Welcome to the third Friday in June. All around the country people are celebrating Pride month. To show our support for Pride Month, all of our staff picks will represent different LGBTQ franchise, creators, and contributors. This week it is all about the creators and artists. This is by far not a full list, and we will continue our focus throughout the month and beyond. So sit back, get a pencil ready and write down these creators as ones to watch.
A creator that I’d love to bring to the table for this month is this wonderful beauty. I recently had the pleasure of seeing her latest film Duck Butter in theaters, and there’s something about her that’s so magnetic in so many ways. Alia, with director and co-writer Miguel Arteta, created a movie that’s so magnetic, uncomfortable and a profoundly moving film that’s queer, fresh and entirely out of the box. I have the weirdest crush on Alia Shawkat as a person and as a creator. She paints, she sings, writes, acts, produces and so much more. She’s someone I inspire to be. Alia contains so much ambition and drive within her that just isn’t fair. She’s someone who creates and put her spin of things into the weird and wacky world we’ve come to know. If you want to see her in anything (which you should), please see Duck Butter immediately. (Check out the review here – http://www.roguesportal.com/tribeca-2018-duck-butter/) You should also check out Search Party (TBS), Arrested Development, Paint It Black (Netflix), and Broad City (Comedy Central). (Listen.
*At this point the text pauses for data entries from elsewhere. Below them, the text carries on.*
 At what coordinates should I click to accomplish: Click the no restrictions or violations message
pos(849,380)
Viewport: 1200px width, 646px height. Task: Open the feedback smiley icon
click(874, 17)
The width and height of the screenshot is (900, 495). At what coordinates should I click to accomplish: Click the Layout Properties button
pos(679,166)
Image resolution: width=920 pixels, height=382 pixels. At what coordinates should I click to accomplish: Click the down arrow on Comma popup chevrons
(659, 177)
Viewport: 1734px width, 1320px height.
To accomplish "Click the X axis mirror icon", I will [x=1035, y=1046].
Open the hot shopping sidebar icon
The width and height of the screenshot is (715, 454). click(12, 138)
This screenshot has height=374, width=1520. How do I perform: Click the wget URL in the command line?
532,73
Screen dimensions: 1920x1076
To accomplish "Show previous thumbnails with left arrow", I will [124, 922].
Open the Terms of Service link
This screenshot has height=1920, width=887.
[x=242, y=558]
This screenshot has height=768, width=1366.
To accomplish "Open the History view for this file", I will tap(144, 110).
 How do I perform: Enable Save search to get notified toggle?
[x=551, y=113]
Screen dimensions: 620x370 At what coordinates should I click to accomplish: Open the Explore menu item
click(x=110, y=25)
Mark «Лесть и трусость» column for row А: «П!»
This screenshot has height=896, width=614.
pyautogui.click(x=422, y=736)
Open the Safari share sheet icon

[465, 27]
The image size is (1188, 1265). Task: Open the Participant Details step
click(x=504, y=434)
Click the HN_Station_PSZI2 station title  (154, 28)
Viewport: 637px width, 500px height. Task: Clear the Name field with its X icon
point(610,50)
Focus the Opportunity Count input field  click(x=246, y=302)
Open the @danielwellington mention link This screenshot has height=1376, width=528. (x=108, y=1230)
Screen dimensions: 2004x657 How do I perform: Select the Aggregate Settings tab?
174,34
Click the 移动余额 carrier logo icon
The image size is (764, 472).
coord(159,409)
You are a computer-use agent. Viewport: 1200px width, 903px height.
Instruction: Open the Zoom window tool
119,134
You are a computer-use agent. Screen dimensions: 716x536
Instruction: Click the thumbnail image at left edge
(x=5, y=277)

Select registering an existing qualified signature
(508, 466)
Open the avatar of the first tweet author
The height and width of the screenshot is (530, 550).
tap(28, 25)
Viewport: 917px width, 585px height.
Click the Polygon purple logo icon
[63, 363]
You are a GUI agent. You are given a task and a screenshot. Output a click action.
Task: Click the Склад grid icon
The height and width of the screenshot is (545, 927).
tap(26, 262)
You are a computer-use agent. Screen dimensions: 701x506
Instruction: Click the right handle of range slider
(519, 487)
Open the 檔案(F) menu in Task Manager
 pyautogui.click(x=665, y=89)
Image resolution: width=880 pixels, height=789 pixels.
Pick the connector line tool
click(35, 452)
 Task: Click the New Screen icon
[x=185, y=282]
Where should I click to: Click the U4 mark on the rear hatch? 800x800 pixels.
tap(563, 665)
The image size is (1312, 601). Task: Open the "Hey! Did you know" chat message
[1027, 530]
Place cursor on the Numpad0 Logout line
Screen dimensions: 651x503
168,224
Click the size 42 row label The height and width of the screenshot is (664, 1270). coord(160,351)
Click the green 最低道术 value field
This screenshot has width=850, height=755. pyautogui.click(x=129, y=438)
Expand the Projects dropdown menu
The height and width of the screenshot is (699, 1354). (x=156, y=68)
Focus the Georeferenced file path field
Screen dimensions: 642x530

You watch the episode “Coat Check” and tell me it doesn’t deserve to be mentioned. Okay?) Watch her episode with her and Aubrey Plaza on Drunk History because she plays Alexander Hamilton, and it’s the best.
Dodie. Lovely Dodie. There’s something about Dodie that you’re able to connect to. You may not have the same experiences as her, but getting to know her is a prize. Dodie Clark is a British Youtuber with a gentle look about her, and she’s very soft, lovely and wicked important. She’s a creator that anyone who is soft will easily relate to. She creates music, writes, has two youtube channels (one for daily vlogging and one for music), and she’s utterly swoon-worthy. Dodie’s videos are something like life lessons, and she shares a lot about her mental health and her sexuality with her audience. Sometimes it’s for good, sometimes it’s for the bad, but these are things that she addresses. When I was figuring out my sexuality, Dodie, and one of her best friends Evan Edinger, helped me out with their videos. Her songs also lead the way to heartbreaking and bouncy material that has to deal with loving, losing and mental health. I stood next to her once at a concert. She’s literally like sunshine.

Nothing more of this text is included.